Alice Wang is based in London and joined Quaero Capital as portfolio manager in 2020. She manages two funds focused on Asia Pacific and Chinese equities. Photo: Provided by Quaero Capital

Alice Wang is based in London and joined Quaero Capital as portfolio manager in 2020. She manages two funds focused on Asia Pacific and Chinese equities. Photo: Provided by Quaero Capital

At a presentation given on 13 March, Quaero Capital portfolio manager Alice Wang talked about her recent trip to China--her first since the start of the covid pandemic--and in which sectors she expects to see growth.

“The first thing I would say is that if China doesn’t work this year, it’s never going to work,” Alice Wang stated at the beginning of her presentation. Wang is a portfolio manager based in London and manages two funds focused on Asia Pacific and Chinese equities. She recently returned from a trip to China--her first since the start of the covid-19 pandemic--and offered her insights at a presentation organised by Quaero Capital in Luxembourg. “This year is the first year where we’re seeing the best earnings growth projected for the last 10 years.”

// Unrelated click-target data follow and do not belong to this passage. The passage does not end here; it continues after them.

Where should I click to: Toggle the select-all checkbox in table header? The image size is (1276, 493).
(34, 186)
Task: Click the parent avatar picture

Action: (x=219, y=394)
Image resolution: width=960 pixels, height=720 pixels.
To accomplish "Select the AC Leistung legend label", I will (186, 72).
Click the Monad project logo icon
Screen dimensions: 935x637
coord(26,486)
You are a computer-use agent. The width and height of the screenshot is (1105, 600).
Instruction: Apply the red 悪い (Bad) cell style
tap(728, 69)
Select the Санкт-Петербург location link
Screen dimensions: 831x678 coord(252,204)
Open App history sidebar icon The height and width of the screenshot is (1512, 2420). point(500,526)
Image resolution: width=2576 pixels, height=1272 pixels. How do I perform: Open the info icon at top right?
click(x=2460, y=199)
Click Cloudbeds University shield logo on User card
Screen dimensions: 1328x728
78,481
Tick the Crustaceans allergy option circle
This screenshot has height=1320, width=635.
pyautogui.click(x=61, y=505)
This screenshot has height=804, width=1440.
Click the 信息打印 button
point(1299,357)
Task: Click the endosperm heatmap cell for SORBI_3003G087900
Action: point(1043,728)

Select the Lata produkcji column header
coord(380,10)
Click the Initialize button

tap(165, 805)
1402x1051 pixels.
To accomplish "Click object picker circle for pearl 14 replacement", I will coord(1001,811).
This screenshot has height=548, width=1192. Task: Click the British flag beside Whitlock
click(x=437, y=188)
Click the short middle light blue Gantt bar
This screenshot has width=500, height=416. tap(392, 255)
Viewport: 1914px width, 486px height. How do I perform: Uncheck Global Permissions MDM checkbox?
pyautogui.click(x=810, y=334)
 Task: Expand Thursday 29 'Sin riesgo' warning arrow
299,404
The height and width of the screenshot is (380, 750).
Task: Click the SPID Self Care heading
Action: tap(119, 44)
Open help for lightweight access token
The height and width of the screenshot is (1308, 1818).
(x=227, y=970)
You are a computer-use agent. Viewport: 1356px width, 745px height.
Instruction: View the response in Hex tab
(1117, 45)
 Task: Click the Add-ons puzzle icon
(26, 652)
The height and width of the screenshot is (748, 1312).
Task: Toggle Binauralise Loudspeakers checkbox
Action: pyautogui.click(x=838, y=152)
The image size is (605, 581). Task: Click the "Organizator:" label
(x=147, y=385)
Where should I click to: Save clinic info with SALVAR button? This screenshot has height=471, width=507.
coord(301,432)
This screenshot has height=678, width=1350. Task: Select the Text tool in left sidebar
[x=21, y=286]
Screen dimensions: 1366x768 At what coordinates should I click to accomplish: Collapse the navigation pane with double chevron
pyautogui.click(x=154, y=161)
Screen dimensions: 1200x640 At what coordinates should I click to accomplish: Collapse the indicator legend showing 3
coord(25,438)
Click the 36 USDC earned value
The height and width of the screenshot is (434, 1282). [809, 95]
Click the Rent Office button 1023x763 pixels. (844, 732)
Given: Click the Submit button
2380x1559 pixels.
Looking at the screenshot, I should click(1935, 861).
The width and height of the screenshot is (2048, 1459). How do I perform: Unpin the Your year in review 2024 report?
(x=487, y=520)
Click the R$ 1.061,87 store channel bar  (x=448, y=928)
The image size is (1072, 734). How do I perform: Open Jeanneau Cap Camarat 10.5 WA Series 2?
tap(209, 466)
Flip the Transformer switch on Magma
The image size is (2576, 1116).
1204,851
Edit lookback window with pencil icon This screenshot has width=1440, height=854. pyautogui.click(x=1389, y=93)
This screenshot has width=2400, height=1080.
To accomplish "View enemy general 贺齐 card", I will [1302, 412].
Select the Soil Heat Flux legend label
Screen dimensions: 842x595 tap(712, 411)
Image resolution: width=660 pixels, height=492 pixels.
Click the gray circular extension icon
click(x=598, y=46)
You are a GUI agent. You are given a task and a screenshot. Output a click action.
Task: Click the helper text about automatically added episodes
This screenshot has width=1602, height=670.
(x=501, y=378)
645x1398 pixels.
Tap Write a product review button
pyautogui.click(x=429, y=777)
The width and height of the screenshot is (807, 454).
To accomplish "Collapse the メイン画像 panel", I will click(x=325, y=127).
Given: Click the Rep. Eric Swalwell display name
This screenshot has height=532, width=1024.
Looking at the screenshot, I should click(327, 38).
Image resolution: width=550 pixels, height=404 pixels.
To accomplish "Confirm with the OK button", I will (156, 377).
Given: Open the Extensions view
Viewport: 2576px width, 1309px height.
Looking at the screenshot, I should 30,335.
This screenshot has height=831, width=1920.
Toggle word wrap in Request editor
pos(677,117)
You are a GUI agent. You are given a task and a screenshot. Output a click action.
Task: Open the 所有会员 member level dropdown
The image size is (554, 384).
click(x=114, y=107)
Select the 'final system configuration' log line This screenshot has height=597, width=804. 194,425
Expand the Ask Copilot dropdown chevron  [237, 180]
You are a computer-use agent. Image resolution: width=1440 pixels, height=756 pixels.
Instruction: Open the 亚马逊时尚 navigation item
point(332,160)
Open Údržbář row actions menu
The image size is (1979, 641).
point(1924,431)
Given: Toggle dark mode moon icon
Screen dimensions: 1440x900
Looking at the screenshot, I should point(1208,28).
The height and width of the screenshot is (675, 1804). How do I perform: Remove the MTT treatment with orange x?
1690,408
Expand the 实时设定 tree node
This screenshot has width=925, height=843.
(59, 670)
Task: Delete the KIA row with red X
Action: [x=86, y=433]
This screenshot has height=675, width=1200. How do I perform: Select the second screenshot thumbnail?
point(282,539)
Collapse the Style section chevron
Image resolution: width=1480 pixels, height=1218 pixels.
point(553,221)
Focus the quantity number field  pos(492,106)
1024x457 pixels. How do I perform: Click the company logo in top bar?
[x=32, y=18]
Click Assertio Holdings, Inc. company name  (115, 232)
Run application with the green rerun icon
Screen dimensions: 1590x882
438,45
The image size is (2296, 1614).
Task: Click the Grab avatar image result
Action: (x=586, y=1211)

But this recovery is not focused on internet companies, which did “pretty well” last year. Instead, she expects companies in China that are more focused on the real economy, such as on-premise consumption or travel, to grow in 2023. “This is a real economy reopening,” said Wang. “This is not an internet recovery.”

Recovery led by domestic consumption

In China, “the reopening is happening all at once,” said Wang. “In January, it was possible to ask yourself, ‘Is this a real reopening? Or is this Chinese New Year?’ By March, by the time that I was there, I would say that the recovery was indisputable.” Investment in commercial real estate, for example, is picking up, though residential real estate investment has not yet returned--this may come back in the second half of the year, she added.

The shape of the recovery is going to be one “that Western investors have always hoped that China would have,” said Wang, “a domestic consumption-led one, and not one that’s led by stimulus or capex.” She highlighted opportunities such as investments in the travel and tourism sector, electric scooters and even beer.

People are spending more time offline--at restaurants and shopping centres, for example. Wang mentioned that during her recent trip to China, she noticed that there was “intense competition,” with restaurants filling up quickly and innovative advertising methods being employed.

“Healthcare is the best structural long-term story in China”

“If you look at reopening, hospital visits are going up again, people are being treated for things that they stopped being treated for the last two years,” noted Wang, adding that she expects to see investment in the healthcare sector increase, especially given China’s ageing demographic. “We think healthcare is the best structural long-term story in China.”

Examples of healthcare investments include innovative drug makers, such as companies focused on immuno-oncology, or those that are developing vaccines (not just for covid, but against tuberculosis or human papillomavirus).

Wang also gave the example of an industrial robotics maker that allows for long-distance operations, a solution that would allow a doctor to operate remotely on a patient located in another city. “This can increase the efficiency of operations,” she argued. “This is a key theme in China going forward--allowing tier six cities to access a better quality of life, more similar to tier one cities.” Higher tier cities are larger, wealthier and more developed compared to lower tier cities.

China’s geopolitical incentive for the green transition

In response to a question regarding the energy transition in China, Wang replied that the “Western perspective on it is a little bit hypocritical.” The “environmental burden” of producing batteries, for example, gets shifted to emerging markets.

“The Chinese, they have a different incentive--they are just really scared that their entire supply chain is at risk, because the US has the strongest navy in the world and guarantees ocean maritime trade channels. That’s why the Chinese are building all these railroads into Laos and across land routes, because they cannot guarantee that the US won’t blockade them,” said Wang.

According to a study by the Australian Strategic Policy Institute, China leads in 37 types of critical technologies, Wang argued. While they’re not very advanced in terms of semiconductors, the country has the scale for technologies such as solar panels or wind turbines.

“The Chinese, why they are so obsessed with solar and wind, even though it’s extremely low efficiency in terms of energy output, is because it gives them maybe some kind of geopolitical hedge against the US,” she said. “So the Chinese incentive is very strong, and it makes total sense to me, and they will continue to accelerate that.”

“But keep in mind,” Wang added, “it’s about geopolitical [reasons], and it’s about reducing pollution--visible pollution--because people don’t want to live in polluted cities.”